SERANG, Kabarreformasi.com – Kabar gembira datang bagi para petani di Kabupaten Serang. Pemerintah melalui Kementerian Pertanian (Kementan) di bawah kepemimpinan Menteri Pertanian Amran Sulaiman resmi menurunkan harga pupuk bersubsidi sebesar 20 persen, mulai berlaku 22 Oktober 2025.
Kebijakan ini menjadi angin segar bagi petani yang selama ini berharap biaya produksi pertanian dapat ditekan demi meningkatkan kesejahteraan.
Kepala Dinas Ketahanan Pangan dan Pertanian (DKPP) Kabupaten Serang, Suhardjo, menyampaikan bahwa kebijakan tersebut disambut dengan antusias oleh para petani di wilayahnya.
“Petani Kabupaten Serang menyambut baik penurunan harga pupuk bersubsidi. Kami optimis langkah ini akan berdampak positif terhadap peningkatan produksi dan kesejahteraan petani,” ujar Suhardjo dalam keterangan tertulis yang dirilis Diskominfo Kabupaten Serang, Jumat (24/10/2025).
Penurunan harga pupuk bersubsidi ini tertuang dalam Keputusan Menteri Pertanian RI No.1117/Kpts./SR.310/M/10/2025, yang merupakan perubahan atas kebijakan sebelumnya terkait jenis, harga eceran tertinggi (HET), dan alokasi pupuk bersubsidi sektor pertanian tahun 2025.
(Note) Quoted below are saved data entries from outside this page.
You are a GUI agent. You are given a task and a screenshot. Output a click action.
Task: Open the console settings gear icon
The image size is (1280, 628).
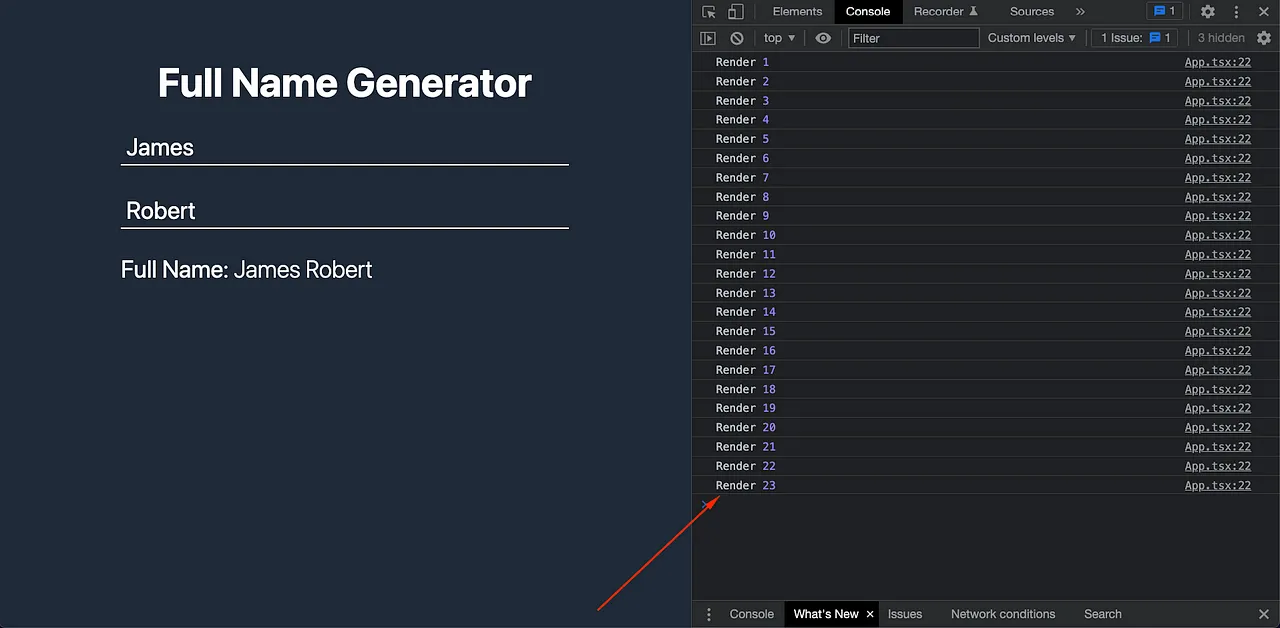point(1264,37)
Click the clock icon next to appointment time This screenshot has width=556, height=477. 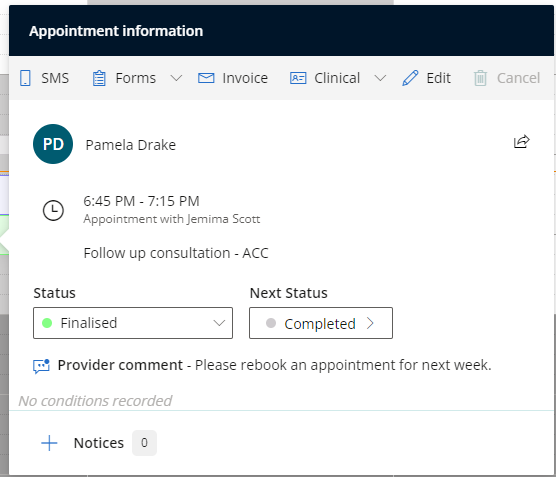coord(53,211)
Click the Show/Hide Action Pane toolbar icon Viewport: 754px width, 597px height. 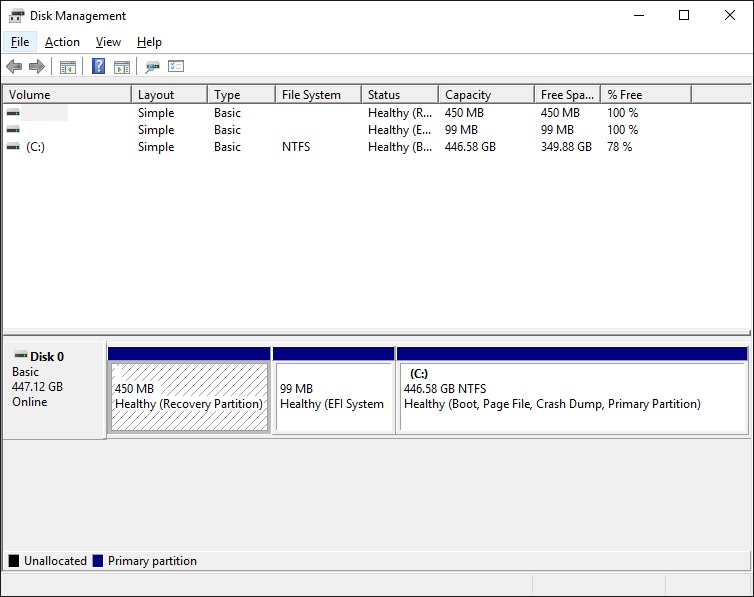click(122, 67)
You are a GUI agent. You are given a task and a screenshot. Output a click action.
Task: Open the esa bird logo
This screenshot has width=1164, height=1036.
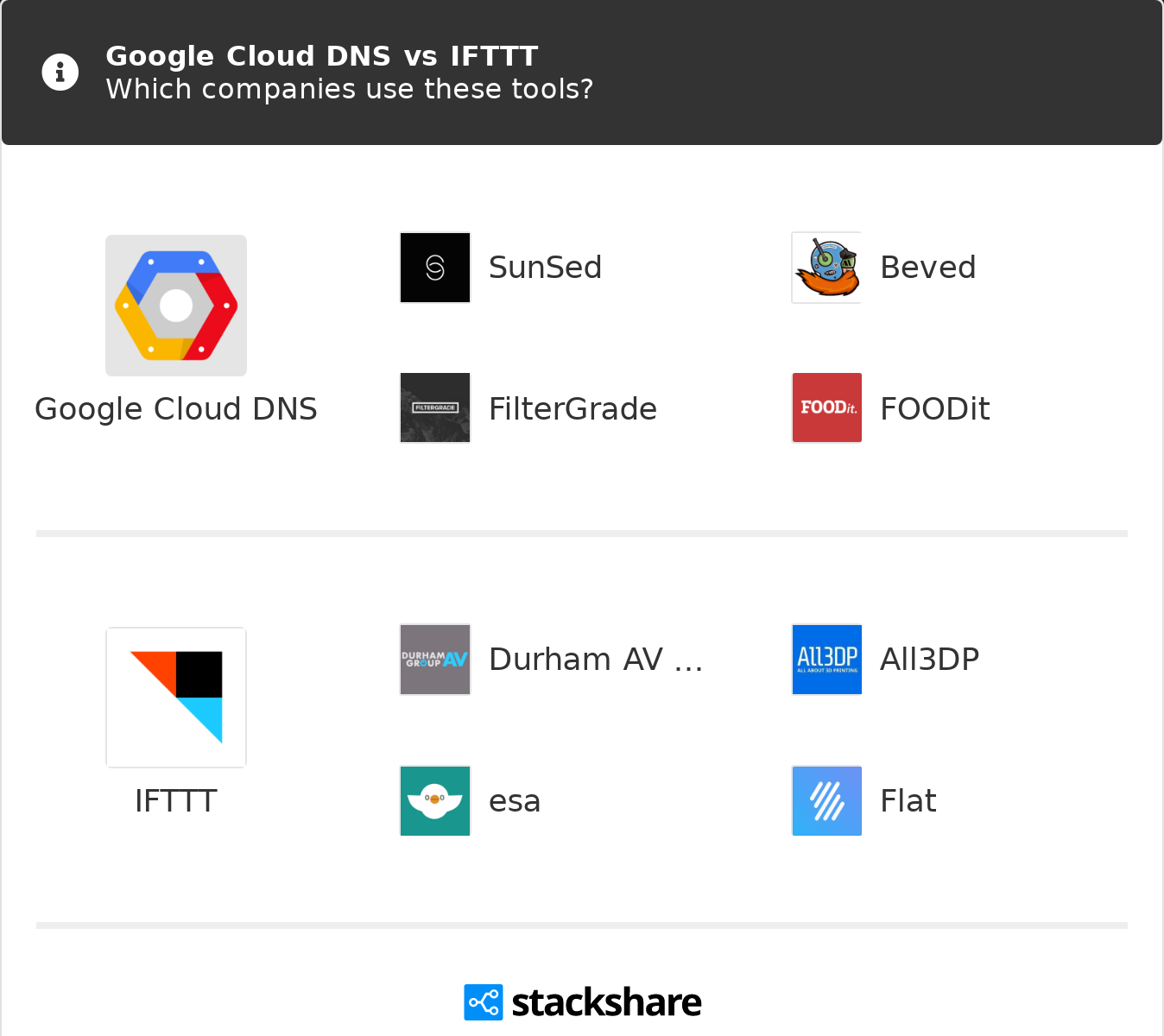(x=435, y=801)
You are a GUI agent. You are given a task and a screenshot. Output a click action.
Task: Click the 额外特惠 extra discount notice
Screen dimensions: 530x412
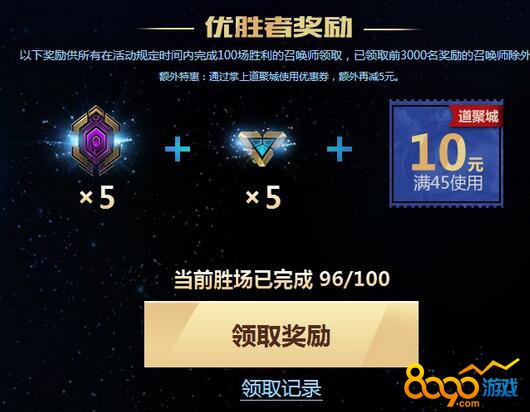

Adapun rincian harga pupuk setelah penurunan adalah sebagai berikut:
Urea: dari Rp2.250/kg menjadi Rp1.800/kg (kemasan 50 kg turun dari Rp112.500 menjadi Rp90.000 per sak).
NPK: dari Rp2.300/kg menjadi Rp1.840/kg (kemasan 50 kg turun dari Rp115.000 menjadi Rp92.000 per sak).
Organik: dari Rp800/kg menjadi Rp640/kg.
Menurut Suhardjo, kebijakan ini akan membantu petani menekan biaya produksi secara signifikan sehingga margin keuntungan meningkat.
“Dengan harga pupuk yang lebih terjangkau, petani bisa memupuk sesuai anjuran teknis. Ini tentu akan berpengaruh langsung terhadap peningkatan produktivitas, terutama untuk komoditas padi,” jelasnya.
Dukungan Pemerintah untuk Petani Maju dan Sejahtera
Suhardjo juga menyampaikan apresiasi atas perhatian pemerintah pusat terhadap kesejahteraan petani daerah.
“Atas nama Ibu Bupati Serang Ratu Rachmatuzakiyah dan seluruh petani Banten, kami menyampaikan terima kasih serta apresiasi setinggi-tingginya kepada Presiden RI Prabowo Subianto dan Menteri Pertanian Amran Sulaiman atas kebijakan yang berpihak pada petani,” ungkapnya.
Dengan penurunan harga pupuk bersubsidi ini, Pemerintah Kabupaten Serang berharap produktivitas pertanian semakin meningkat dan para petani dapat terus bersemangat menggarap lahan.
“Harga pupuk turun, petani tersenyum — menuju petani maju, sejahtera, dan bahagia,” tutup Suhardjo penuh optimisme.
Tentang Program Subsidi Pupuk
Langkah penurunan harga pupuk ini merupakan bagian dari komitmen pemerintah dalam memperkuat ketahanan pangan nasional. Melalui pengelolaan subsidi yang lebih efisien dan tepat sasaran, pemerintah berupaya memastikan petani mendapatkan dukungan nyata untuk mencapai hasil panen maksimal dan kesejahteraan yang berkelanjutan.